# Raw bone/feeding Question



## meli_ssa4 (Aug 19, 2014)

So I don't feed my dogs raw or B.A.R.F but I bought my dog a Raw frozen knuckle bone for a treat. He loves bones, but I hate giving him the smoked/cooked ones because he gets big chucks off them along with slivers of bones which scare the crap out of me. 

Anyways the bone like I said came frozen, should I thaw it out before I give it to him? 

Another question, if I am going to give them the odd raw treat such as a bone or just raw meat in general is this OK for them or will it cause digestion issues considering they are on kibble? they do get cook pieces of meat along with fresh veggies/fruit without issue. 

reason I am asking is my husband is thinking of getting them some beef to eat and am wondering if we should cook it and just give it to them as is? What about fish we catch out of the stream is there any fish they should not have?

Is it ok to just give them raw chicken? like say I am making a chicken dish and am cutting up a whole chicken can I give them the leftover bone with meat still attached raw?

Sorry for all the questions. I find reading about the raw diet confusing. 

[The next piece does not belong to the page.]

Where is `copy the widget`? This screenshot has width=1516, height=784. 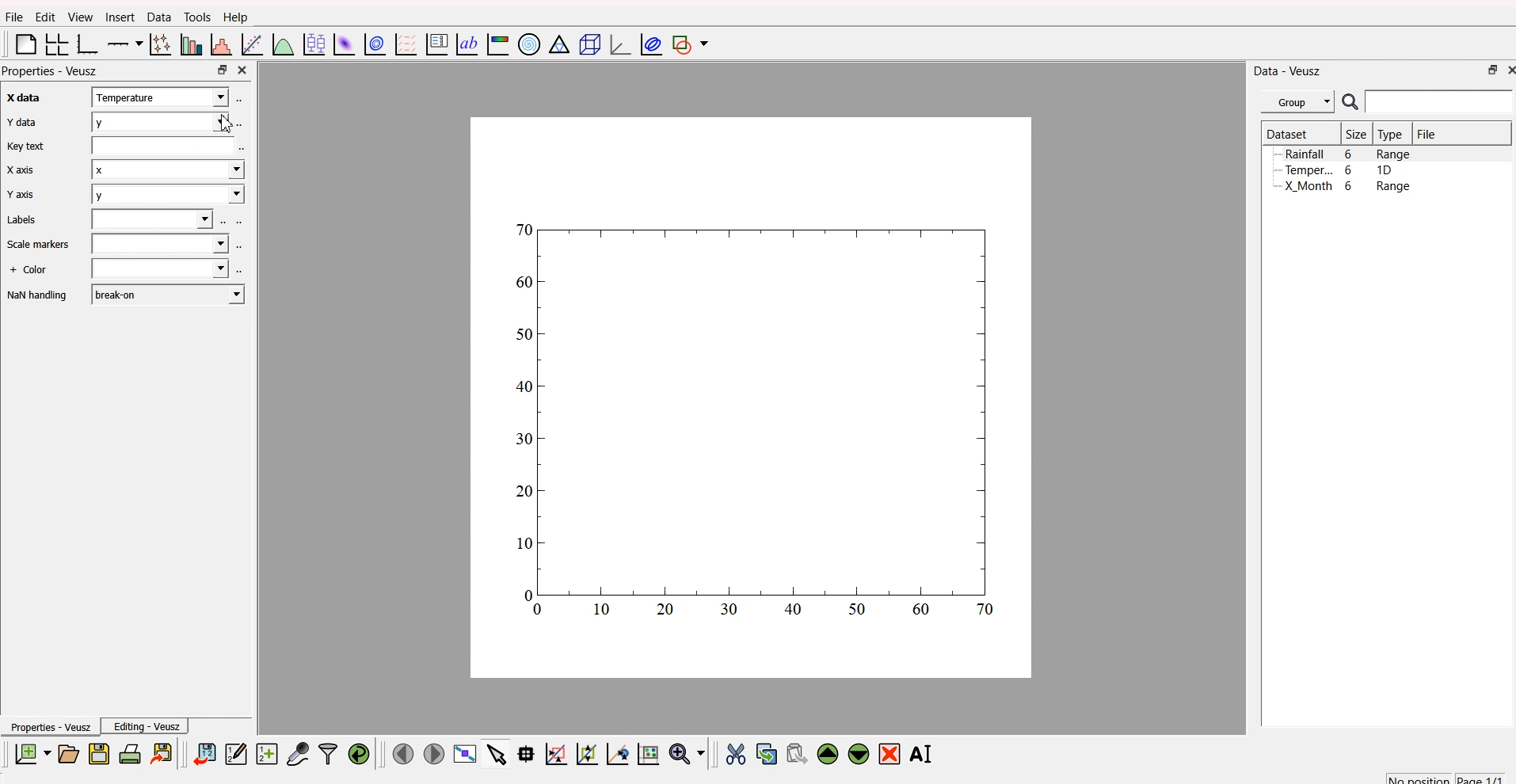
copy the widget is located at coordinates (766, 751).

Thanks for any/all information


----------



## Shade (Feb 20, 2012)

Most dogs can handle raw treats on a regular basis while on a kibble diet

For knuckle and marrow bones I always give frozen, makes them last longer and encourages them to work. Too much marrow can cause diarrhea so it doesn't hurt to limit them to a 20-30 minute session

Even when I was feeding kibble when trimming any meat I'd toss them a scrap or two, they loved it. As long as the bones are raw and not cooked any chicken bone is ok

Fish if fed whole you should freeze for at least two weeks to kill any parasites, personally a fish caught out of a pond if it's public or unknown I wouldn't bother feeding.


----------



## meli_ssa4 (Aug 19, 2014)

Thanks for the information.

Darwin has eaten some red squirrels that he caught, crunched them up and down they went fur and all. He didn't have any issues. Rylee just looked at him like he was crazy. She can be very fussy so I guess I will just have to give her stuff and see if she will even eat it. 

the fish would be caught in the river that goes by our house. Not 100% sure what types are in there yet, since we just bought the land that accesses the river last fall. I know there are trout and some silverish type fish that appears to be quite bony.

So fresh rabbit would be ok too then. We have all kinds on our property that we hunt instead of tossing what we don't use (very minimal) do you think it would be ok to start supplementing their diet with raw?


----------



## Castlemaid (Jun 29, 2006)

Gryffon is raw fed - he has eaten the odd wild rabbit with no issues. Also caught a Grouse once and ate it. I think if your dog is not used to raw, to start small and give the dogs time to adjust to raw. Usually when people switch raw cold turkey the dog will have some runny poops for a few days. 

I would start with just adding raw to their meals, or doing one raw, or one kibble meal for them to get used to it, before giving them entire raw rabbits. Not sure about stream-caught fish - most people freeze raw fish first to kill parasites. You may need to research to see if the local fish have any potential parasites that could cause issues if fed fresh.


----------